その事故は路外から出てきた車と直進車が衝突した事故でした。
基本過失割合は路外車8:直進車2です。(判例タイムズ38【148】のケース)
直進車の運転者が首などにけがを負い症状が残存し、自賠責被害者請求にて後遺障害14級9号(一番軽い等級)の認定を受けました。
このケースはさらに特殊でこの事故以前に別件の事故にあって首をけがしており、その治療中に再度事故に遭ったものでした。
これを異時共同不法行為といい自賠責保険の限度額は倍になります。
そして、自賠責保険から後遺障害の損害として150万円(75万円×2)が支払われました。
その後あらためて後遺障害分の損害を含め保険会社に提示を求めると
「弊社の基準での算定では後遺障害の損害額は逸失利益と後遺障害慰謝料を合わせ95万円です。」
との提示でした。
これは、自賠責基準での算定では150万円を超えるが任意保険基準での算定では95万円となったということです。
前述のとおり自賠責保険の限度額が150万円なのでそれよりも低額で示談してしまうと過小示談となってしまいます。
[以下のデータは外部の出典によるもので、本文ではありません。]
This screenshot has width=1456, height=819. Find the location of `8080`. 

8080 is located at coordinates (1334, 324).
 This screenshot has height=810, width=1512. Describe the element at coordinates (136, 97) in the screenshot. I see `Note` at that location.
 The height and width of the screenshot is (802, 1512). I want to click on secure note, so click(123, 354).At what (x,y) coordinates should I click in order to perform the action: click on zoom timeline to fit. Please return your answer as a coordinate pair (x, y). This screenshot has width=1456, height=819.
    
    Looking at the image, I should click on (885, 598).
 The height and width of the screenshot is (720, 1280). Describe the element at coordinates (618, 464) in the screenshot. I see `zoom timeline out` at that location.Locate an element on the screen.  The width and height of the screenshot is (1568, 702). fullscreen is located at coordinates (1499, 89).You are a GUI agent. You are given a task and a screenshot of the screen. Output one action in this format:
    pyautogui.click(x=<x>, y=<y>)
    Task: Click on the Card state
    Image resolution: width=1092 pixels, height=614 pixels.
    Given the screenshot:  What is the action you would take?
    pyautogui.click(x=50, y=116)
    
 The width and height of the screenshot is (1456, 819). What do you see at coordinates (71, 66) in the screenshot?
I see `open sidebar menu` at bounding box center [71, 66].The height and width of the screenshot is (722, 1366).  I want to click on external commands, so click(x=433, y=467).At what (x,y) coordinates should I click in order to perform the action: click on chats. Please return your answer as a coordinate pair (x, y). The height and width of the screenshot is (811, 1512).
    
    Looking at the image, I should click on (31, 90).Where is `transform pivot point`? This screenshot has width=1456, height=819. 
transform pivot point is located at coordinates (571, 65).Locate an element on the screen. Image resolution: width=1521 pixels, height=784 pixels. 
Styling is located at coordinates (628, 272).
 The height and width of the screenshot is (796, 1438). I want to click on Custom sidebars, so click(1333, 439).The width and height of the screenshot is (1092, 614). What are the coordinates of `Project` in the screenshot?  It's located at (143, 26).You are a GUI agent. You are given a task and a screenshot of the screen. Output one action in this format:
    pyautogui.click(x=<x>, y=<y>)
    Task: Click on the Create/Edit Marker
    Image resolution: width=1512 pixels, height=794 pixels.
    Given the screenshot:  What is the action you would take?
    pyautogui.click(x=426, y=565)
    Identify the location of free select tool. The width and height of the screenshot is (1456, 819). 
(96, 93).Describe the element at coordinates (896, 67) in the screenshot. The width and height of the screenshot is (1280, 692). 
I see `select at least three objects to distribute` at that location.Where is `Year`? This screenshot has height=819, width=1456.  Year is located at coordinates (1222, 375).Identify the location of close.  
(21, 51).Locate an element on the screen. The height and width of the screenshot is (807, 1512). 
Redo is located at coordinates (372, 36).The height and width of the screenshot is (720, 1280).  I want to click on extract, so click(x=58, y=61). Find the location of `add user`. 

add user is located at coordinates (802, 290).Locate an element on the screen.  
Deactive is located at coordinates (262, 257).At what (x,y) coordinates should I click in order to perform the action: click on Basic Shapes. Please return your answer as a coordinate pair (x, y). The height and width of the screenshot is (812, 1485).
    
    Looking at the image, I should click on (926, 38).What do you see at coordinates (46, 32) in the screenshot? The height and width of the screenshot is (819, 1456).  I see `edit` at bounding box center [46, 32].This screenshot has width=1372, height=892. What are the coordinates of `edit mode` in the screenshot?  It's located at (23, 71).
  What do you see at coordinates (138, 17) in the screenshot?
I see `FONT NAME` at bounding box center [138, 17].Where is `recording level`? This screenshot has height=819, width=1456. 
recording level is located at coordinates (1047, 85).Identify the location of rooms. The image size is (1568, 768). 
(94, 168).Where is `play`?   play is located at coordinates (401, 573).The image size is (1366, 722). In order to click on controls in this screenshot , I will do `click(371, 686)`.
通常であれば「弊社の算定額が自賠責保険から既にお支払を受けた額を超えないため後遺障害の損害について弊社からお支払いすることはございません」
という風に続くものですが、この損保会社は
「総損害額(上記95万円を含む)×80%(20%の過失相殺)-150万円-既払い額(病院に支払った治療費)=-○○万円となるところですが、特別に後遺障害認定前に提示していた○○万円を支払ってあげますよ。」
ときました。
後遺障害の認定がなければ賠償金をもらえるのに後遺障害の認定を受けたら損保会社にお金を払わなきゃいけなくなるの!?
無茶苦茶です。目を疑いました。
おそらく保険会社の悪意ではなく担当者の無知からくるものだと思います。
ケガによる損害と後遺症による損害がごちゃまぜになっています。
賠償額の提示をしっかり根拠を確認して作成しているのかも怪しいです。
パソコンに計算するソフトみたいなものが入っており、決まった事項を入力すれば自動的に算出されるのではないかと思います。
自賠責から先に被害者請求分が支払われる、という処理はそのソフトにとってイレギュラーであり被害者請求で支払われた額を既払い額の項目にいれるしかできず、その項目は過失相殺後に差し引かれるため、このようなとんちんかんな提示になるのではないでしょうか。(全て想像です)
担当者もなぜこうなるかよくわからないけどこれはなんかおかしいぞ・・・と思い、ケガによる損害のみを支払うという結論に達したのだと思います。
このケースではマイナスになっていてどこかおかしいと担当者が判断したのでよかったですが、マイナスとならなければ気付かずにそのまま提示していたかもしれません。
しかし、仮にこれで示談しても自賠責への求償は終わっているので被害者から何も言わなければ、過小示談として調査事務所から示談のやり直しなど横やりをいれられることもないのでしょう。
つい最近、弊所で自賠責保険へ直接異議申立をして後遺障害の認定をうけたご依頼者様のもとにもこのような提示がありました。
上記の例以外にも自賠責基準以上の損害を自賠責限度額内におさめ、自賠責へ求償するときには立証資料がほとんど求められない休業損害(主婦など)などをうまく操作してやりくりするケースがあるとかないとか。(こっちは悪意があるでしょうね。)